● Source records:
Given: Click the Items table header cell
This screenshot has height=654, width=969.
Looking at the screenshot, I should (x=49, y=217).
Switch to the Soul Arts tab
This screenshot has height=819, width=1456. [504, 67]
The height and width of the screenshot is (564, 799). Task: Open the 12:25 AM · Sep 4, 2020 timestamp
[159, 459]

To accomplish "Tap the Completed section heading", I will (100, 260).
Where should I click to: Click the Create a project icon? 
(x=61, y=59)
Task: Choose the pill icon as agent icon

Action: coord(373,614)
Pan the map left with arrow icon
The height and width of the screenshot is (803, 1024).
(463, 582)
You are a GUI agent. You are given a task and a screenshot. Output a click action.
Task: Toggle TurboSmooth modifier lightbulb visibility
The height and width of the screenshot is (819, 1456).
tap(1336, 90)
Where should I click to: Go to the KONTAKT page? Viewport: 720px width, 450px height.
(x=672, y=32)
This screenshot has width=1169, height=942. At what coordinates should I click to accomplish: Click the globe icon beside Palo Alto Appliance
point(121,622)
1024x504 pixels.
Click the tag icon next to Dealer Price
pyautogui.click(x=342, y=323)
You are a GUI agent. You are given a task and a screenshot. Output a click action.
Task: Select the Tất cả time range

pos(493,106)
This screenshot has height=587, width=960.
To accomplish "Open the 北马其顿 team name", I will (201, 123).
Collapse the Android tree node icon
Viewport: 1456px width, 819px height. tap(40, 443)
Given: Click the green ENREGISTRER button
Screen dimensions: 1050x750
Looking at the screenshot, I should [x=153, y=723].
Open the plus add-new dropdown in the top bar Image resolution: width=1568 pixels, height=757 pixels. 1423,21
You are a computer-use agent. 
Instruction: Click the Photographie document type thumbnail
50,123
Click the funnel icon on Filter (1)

● What needs to be done:
Rewrite all of the source records, swapping each "icon" for "symbol" and leaving everything else unchanged.

● Result for this task:
Given: Click the Items table header cell
This screenshot has height=654, width=969.
Looking at the screenshot, I should (x=49, y=217).
Switch to the Soul Arts tab
This screenshot has height=819, width=1456. [504, 67]
The height and width of the screenshot is (564, 799). Task: Open the 12:25 AM · Sep 4, 2020 timestamp
[159, 459]

To accomplish "Tap the Completed section heading", I will (100, 260).
Where should I click to: Click the Create a project symbol? 
(x=61, y=59)
Task: Choose the pill symbol as agent symbol

Action: coord(373,614)
Pan the map left with arrow symbol
The height and width of the screenshot is (803, 1024).
(463, 582)
You are a GUI agent. You are given a task and a screenshot. Output a click action.
Task: Toggle TurboSmooth modifier lightbulb visibility
The height and width of the screenshot is (819, 1456).
tap(1336, 90)
Where should I click to: Go to the KONTAKT page? Viewport: 720px width, 450px height.
(x=672, y=32)
This screenshot has width=1169, height=942. At what coordinates should I click to accomplish: Click the globe symbol beside Palo Alto Appliance
point(121,622)
1024x504 pixels.
Click the tag symbol next to Dealer Price
pyautogui.click(x=342, y=323)
You are a GUI agent. You are given a task and a screenshot. Output a click action.
Task: Select the Tất cả time range

pos(493,106)
This screenshot has height=587, width=960.
To accomplish "Open the 北马其顿 team name", I will (201, 123).
Collapse the Android tree node symbol
Viewport: 1456px width, 819px height. tap(40, 443)
Given: Click the green ENREGISTRER button
Screen dimensions: 1050x750
Looking at the screenshot, I should [x=153, y=723].
Open the plus add-new dropdown in the top bar Image resolution: width=1568 pixels, height=757 pixels. 1423,21
You are a computer-use agent. 
Instruction: Click the Photographie document type thumbnail
50,123
Click the funnel symbol on Filter (1)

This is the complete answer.